2.2.3 Perforation des réservoirs de carburant
Même si une quantité appréciable de gazole s'est répandue, le carburant n'a pas pris feu et il a été possible de contenir facilement le déversement. Les réservoirs de carburant en cause n'étaient pas à l'épreuve des perforations et n'étaient pas conçus de façon à atténuer les déversements en cas de perforation. Le Règlement relatif à l'inspection et la sécurité des locomotives de chemin de fer, qui est entré en vigueur le 18 mars 1998, exige que les réservoirs de carburant des locomotives neuves aient une grande résistance aux chocs et rencontrent ou dépassent les normes actuelles du Manual of Standards and Recommended Practices de l'Association of American Railroads. Les nouvelles normes ne s'appliquent pas aux 3 000 locomotives que les compagnies ferroviaires canadiennes garderont en service pendant les 17 prochaines années environ.
3.0 Conclusions
3.1 Faits établis
- Les 59 wagons ont été laissés à l'arrêt dans une pente, avec la conduite générale alimentée, lorsque les freins à air se sont desserrés par inadvertance.
- Le desserrage des freins a fort probablement été occasionné par une onde de pression qui s'est formée dans la conduite générale lorsqu'on a fermé les robinets d'arrêt entre le groupe de traction et le premier wagon, avant que la conduite générale se soit complètement purgée de son air.
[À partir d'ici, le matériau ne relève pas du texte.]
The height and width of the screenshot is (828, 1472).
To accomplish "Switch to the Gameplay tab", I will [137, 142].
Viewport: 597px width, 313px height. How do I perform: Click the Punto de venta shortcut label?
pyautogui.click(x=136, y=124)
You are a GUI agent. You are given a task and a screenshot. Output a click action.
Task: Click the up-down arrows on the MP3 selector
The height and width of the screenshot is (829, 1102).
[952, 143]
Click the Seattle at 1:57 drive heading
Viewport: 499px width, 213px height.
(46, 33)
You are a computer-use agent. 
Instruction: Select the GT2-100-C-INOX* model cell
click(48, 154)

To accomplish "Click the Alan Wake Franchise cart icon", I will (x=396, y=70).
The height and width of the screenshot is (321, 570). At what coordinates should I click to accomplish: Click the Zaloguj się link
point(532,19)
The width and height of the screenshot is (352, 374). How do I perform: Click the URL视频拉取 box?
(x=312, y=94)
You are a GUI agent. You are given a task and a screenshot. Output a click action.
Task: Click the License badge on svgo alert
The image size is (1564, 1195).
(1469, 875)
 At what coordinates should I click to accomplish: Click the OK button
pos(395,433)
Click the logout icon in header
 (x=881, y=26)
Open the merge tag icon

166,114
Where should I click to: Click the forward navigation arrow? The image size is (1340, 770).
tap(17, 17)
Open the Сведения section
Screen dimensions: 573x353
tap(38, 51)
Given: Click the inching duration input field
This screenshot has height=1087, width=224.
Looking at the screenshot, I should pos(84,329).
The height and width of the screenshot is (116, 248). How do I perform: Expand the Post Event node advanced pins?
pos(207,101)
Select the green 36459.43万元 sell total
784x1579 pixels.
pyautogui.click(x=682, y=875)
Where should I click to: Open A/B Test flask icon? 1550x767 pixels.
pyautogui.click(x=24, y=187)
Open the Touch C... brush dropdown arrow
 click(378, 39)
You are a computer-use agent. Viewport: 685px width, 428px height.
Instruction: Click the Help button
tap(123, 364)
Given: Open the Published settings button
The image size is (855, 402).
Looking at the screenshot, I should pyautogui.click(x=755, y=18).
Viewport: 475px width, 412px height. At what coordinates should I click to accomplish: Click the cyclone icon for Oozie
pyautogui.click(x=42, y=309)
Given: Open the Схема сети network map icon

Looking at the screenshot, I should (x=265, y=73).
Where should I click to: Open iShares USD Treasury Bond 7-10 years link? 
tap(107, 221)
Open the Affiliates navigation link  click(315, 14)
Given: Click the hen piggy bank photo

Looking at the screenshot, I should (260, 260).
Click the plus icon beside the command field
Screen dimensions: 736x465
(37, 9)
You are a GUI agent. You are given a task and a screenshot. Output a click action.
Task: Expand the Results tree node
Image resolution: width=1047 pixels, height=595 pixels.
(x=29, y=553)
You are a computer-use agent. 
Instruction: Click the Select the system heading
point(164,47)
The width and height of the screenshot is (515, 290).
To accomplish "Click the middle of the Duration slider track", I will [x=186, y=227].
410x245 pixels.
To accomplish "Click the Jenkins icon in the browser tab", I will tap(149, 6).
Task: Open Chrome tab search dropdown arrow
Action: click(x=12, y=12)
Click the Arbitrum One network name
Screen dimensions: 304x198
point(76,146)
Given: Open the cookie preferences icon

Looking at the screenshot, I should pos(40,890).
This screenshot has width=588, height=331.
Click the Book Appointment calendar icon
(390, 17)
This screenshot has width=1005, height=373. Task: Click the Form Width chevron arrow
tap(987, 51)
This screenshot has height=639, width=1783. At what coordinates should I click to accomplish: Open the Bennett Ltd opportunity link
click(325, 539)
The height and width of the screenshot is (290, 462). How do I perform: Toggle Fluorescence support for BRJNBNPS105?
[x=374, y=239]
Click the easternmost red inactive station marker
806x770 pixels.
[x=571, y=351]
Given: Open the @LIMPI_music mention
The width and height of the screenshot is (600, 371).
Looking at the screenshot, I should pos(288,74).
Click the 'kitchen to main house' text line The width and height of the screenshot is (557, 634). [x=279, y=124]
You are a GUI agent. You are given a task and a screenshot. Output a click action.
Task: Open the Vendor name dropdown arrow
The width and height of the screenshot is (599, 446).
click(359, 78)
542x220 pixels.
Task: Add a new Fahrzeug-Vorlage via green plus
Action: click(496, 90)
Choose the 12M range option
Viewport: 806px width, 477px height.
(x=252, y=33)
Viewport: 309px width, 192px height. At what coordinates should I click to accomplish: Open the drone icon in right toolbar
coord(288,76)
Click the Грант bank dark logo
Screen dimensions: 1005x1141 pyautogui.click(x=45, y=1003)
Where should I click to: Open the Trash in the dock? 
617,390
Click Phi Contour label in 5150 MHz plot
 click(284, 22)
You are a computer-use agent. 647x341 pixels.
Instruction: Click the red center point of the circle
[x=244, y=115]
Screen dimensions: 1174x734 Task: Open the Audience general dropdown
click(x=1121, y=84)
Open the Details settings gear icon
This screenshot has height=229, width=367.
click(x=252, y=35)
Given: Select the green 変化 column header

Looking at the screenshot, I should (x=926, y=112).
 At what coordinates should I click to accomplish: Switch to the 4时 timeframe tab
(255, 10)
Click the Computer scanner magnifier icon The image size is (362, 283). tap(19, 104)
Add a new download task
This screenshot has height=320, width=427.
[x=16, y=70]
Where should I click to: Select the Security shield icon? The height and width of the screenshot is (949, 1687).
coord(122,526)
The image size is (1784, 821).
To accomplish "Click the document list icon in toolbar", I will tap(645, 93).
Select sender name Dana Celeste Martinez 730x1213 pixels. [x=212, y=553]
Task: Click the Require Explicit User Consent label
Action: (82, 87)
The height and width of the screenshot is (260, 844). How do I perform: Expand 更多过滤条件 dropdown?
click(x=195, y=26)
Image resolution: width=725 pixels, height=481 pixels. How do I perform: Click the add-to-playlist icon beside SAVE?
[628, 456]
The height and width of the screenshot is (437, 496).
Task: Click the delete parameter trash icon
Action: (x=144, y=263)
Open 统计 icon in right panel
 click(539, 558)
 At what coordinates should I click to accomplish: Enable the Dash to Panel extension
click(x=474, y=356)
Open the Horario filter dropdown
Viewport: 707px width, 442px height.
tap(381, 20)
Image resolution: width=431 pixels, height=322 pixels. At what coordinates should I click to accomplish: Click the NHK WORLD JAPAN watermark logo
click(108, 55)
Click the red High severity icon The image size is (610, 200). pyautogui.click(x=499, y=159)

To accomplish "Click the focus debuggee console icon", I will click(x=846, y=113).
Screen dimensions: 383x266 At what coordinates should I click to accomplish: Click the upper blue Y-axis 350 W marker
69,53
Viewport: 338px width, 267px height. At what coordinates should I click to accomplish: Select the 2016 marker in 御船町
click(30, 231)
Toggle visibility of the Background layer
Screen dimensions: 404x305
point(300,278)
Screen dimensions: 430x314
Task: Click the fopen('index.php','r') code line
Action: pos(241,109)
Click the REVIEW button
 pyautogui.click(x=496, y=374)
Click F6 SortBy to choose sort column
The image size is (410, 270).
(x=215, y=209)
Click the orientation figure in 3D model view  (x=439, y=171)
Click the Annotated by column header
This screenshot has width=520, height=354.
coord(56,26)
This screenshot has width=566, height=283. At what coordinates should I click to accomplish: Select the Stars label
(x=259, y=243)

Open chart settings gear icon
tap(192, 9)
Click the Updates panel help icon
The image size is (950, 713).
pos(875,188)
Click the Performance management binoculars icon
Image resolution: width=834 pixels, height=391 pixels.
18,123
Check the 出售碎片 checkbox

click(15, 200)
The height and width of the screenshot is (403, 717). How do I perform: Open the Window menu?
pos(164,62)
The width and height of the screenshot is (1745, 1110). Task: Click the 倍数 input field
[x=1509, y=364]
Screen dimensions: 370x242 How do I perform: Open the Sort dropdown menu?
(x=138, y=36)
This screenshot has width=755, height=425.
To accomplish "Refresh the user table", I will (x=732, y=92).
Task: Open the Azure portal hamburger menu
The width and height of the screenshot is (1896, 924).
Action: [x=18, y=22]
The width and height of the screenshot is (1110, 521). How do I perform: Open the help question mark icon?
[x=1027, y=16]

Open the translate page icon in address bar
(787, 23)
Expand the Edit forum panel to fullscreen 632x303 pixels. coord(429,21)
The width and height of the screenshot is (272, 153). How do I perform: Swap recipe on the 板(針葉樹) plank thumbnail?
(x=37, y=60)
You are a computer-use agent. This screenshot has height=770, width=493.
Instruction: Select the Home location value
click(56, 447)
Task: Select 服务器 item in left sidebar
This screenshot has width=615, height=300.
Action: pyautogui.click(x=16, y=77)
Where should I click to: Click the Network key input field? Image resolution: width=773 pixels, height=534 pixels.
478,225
- Le desserrage des freins ne se serait pas produit si l'on s'était conformé à la lettre à l'instruction d'exploitation du CN voulant que le robinet d'arrêt soit complètement ouvert et qu'on commande un serrage à fond ou un serrage d'urgence des freins à air.
- L'élaboration d'un moyen pour obtenir une sécurité absolue lorsqu'on se sert des freins à air pour immobiliser des wagons améliorerait la sécurité.
- Un système de défense secondaire, disponible pour l'équipe dans ces circonstances, a été inefficace puisque le mécanicien n'a pas remarqué l'affichage du mouvement sur l'unité d'entrée et d'affichage et n'a donc pas commandé à distance un serrage des freins d'urgence.
3.2 Causes
Les 59 wagons ont été immobilisés avec les freins à air serrés et la conduite générale alimentée en air, et les freins du train se sont desserrés par suite du déclenchement par inadvertance du dispositif de desserrage rapide, sensible à la pression, lorsqu'une onde de pression s'est formée dans la conduite générale du train au moment où l'on dételait les wagons des locomotives.
4.0 Mesures de sécurité
4.1 Mesures prises
Le CN a diffusé de nouveau l'aide-mémoire / Instruction spéciale portant sur la règle 112 du REF en matière d'immobilisation du matériel roulant pendant les manoeuvres en voie principale ou sur une voie d'évitement. Le CN a décrété qu'on peut laisser une partie du train sur une voie principale ou sur une voie d'évitement sans serrer les freins à main à condition que la partie du train laissée à l'arrêt compte au moins 10 wagons, que les freins à air soient serrés à fond ou d'urgence et que le robinet d'arrêt soit complètement ouvert. Il ne faut pas que la voie présente une pente de plus de 1,5 p. 100 et les wagons ne doivent pas être laissés sur la voie pendant plus de deux heures. Si la situation ne répond pas à toutes ces conditions, les freins à main doivent être serrés conformément au tableau «Nombre minimal de freins à main à serrer» pendant les manoeuvres.
Le présent rapport met fin à l'enquête du Bureau de la sécurité des transports sur cet accident. La publication de ce rapport a été autorisée le par le Bureau qui est composé du Président Benoît Bouchard et des membres Maurice Harquail, Charles Simpson et W.A. Tadros.